Below are several entries. Transcribe exactly those lines that fall from the one with "Leyendas Tradicionales (56, 386)" through the one with "Krystyna Margas (139, 1552)", end lines included.

[Data for analysis Boundary: Start]

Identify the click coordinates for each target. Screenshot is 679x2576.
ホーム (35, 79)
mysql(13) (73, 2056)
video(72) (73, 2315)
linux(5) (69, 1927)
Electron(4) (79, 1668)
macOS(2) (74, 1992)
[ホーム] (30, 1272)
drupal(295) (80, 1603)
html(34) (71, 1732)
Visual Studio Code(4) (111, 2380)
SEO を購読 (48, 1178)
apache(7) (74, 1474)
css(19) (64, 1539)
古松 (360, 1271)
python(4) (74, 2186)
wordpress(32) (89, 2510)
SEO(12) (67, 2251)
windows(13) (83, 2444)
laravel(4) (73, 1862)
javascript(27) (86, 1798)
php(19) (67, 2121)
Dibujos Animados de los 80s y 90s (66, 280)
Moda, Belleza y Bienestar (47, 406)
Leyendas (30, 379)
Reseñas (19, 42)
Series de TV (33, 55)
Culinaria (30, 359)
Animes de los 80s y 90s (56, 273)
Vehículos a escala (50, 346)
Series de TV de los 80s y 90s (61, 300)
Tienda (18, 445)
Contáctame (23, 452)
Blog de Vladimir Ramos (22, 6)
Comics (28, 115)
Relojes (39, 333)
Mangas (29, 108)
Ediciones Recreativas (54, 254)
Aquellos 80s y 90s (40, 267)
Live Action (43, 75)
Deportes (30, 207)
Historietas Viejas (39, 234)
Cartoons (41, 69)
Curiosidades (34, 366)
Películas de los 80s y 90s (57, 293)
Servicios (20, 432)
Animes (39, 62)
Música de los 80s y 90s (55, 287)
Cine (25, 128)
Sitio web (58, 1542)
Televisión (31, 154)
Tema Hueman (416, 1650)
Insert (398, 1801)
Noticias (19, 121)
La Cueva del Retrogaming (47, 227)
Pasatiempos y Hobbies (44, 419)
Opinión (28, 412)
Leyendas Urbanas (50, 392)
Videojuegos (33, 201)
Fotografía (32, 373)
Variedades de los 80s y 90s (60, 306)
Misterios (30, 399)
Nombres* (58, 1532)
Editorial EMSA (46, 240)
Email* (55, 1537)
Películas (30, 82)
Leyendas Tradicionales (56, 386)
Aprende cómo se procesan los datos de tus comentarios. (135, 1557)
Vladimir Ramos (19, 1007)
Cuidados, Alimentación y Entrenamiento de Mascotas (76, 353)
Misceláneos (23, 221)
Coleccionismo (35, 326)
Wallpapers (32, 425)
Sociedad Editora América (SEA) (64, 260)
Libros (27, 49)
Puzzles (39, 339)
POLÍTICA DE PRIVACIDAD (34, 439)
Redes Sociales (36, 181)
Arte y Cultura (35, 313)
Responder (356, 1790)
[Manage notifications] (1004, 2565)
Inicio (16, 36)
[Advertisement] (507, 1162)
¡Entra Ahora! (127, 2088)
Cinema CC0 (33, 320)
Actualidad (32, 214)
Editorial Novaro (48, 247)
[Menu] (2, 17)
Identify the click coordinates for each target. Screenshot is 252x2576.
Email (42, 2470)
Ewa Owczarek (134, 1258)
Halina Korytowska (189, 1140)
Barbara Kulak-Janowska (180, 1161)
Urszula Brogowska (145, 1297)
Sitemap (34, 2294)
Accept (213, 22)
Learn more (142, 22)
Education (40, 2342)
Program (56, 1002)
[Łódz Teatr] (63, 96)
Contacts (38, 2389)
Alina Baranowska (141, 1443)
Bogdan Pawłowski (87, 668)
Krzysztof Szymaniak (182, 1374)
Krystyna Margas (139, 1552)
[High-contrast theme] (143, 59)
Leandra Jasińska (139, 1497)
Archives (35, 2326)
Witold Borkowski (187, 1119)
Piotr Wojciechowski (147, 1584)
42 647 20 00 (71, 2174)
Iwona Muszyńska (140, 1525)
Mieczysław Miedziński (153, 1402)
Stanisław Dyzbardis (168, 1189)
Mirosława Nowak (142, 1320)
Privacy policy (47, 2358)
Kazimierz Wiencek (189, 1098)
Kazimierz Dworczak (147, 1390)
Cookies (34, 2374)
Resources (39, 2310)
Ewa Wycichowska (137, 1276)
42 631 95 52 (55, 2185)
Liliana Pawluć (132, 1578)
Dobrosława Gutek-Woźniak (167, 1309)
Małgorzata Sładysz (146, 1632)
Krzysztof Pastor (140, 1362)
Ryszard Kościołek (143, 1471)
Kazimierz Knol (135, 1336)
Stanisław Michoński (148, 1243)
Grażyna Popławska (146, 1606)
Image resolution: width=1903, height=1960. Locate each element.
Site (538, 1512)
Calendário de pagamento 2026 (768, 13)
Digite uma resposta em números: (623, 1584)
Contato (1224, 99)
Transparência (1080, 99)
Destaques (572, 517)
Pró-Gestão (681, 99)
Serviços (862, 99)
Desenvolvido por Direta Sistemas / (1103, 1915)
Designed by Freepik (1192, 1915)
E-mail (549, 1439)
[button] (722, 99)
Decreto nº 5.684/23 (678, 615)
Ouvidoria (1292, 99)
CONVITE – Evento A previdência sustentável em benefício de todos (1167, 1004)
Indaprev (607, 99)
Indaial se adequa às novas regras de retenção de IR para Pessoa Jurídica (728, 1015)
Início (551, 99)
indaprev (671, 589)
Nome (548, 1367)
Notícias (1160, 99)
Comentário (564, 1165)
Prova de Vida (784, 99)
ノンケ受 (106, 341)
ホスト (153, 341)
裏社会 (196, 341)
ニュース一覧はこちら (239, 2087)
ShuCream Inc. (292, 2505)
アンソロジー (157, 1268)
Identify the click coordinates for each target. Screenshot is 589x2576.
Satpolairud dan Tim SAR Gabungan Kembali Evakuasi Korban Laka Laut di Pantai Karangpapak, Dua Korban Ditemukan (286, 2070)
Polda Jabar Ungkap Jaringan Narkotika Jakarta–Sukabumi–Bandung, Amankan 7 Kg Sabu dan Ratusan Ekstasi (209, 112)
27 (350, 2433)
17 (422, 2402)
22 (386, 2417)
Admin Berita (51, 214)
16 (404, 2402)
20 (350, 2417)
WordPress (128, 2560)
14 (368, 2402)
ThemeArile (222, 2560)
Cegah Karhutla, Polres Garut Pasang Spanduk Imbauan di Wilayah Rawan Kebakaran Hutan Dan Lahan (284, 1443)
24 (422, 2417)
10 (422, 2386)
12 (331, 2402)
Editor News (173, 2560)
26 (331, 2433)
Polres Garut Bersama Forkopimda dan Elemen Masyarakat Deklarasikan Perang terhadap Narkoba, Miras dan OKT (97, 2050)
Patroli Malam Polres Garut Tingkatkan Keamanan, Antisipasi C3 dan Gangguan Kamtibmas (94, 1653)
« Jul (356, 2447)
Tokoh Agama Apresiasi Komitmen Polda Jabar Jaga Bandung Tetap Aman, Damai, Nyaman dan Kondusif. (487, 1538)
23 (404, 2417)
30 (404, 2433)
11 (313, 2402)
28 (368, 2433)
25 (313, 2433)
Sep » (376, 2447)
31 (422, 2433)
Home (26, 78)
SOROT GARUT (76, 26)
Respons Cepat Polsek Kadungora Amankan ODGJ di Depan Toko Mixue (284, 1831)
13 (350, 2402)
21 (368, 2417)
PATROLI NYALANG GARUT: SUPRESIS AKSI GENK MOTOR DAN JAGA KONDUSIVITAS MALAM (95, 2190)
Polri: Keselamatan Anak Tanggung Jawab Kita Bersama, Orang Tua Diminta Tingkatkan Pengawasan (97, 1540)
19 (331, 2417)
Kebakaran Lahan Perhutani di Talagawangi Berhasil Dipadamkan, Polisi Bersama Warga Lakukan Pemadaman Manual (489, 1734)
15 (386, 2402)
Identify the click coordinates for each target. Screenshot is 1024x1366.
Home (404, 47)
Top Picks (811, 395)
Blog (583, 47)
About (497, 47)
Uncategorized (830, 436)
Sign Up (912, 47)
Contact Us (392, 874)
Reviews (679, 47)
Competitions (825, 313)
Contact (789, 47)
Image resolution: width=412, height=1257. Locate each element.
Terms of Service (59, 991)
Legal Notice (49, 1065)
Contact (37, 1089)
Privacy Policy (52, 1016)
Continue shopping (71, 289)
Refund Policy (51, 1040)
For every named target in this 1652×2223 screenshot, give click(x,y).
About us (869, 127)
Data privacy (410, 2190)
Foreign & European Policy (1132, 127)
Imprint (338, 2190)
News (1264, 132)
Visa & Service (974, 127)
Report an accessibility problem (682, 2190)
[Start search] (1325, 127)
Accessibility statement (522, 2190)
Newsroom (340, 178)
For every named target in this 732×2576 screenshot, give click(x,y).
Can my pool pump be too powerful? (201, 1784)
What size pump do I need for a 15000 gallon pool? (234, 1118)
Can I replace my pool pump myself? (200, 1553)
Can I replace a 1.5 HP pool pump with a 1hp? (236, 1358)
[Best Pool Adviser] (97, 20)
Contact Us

[Data for analysis Boundary: End]

▶ **Expected answer**:
Leyendas Tradicionales (56, 386)
Aprende cómo se procesan los datos de tus comentarios. (135, 1557)
Vladimir Ramos (19, 1007)
Cuidados, Alimentación y Entrenamiento de Mascotas (76, 353)
Misceláneos (23, 221)
Coleccionismo (35, 326)
Wallpapers (32, 425)
Sociedad Editora América (SEA) (64, 260)
Libros (27, 49)
Puzzles (39, 339)
POLÍTICA DE PRIVACIDAD (34, 439)
Redes Sociales (36, 181)
Arte y Cultura (35, 313)
Responder (356, 1790)
[Manage notifications] (1004, 2565)
Inicio (16, 36)
[Advertisement] (507, 1162)
¡Entra Ahora! (127, 2088)
Cinema CC0 (33, 320)
Actualidad (32, 214)
Editorial Novaro (48, 247)
[Menu] (2, 17)
Identify the click coordinates for each target. Screenshot is 252x2576.
Email (42, 2470)
Ewa Owczarek (134, 1258)
Halina Korytowska (189, 1140)
Barbara Kulak-Janowska (180, 1161)
Urszula Brogowska (145, 1297)
Sitemap (34, 2294)
Accept (213, 22)
Learn more (142, 22)
Education (40, 2342)
Program (56, 1002)
[Łódz Teatr] (63, 96)
Contacts (38, 2389)
Alina Baranowska (141, 1443)
Bogdan Pawłowski (87, 668)
Krzysztof Szymaniak (182, 1374)
Krystyna Margas (139, 1552)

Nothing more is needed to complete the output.